MATERIAL SUPPLIED:
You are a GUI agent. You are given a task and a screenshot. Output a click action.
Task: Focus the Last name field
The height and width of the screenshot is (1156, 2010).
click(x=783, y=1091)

---

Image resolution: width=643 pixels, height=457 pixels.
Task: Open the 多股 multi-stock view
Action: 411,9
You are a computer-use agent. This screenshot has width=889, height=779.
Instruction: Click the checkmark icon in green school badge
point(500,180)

PROBLEM STATEMENT: Look through the listing, and copy each line in which the string "agent" turns up.

SOLUTION BELOW:
You are a GUI agent. You are given a task and a screenshot. Output a click action.
You are a computer-use agent. This screenshot has width=889, height=779.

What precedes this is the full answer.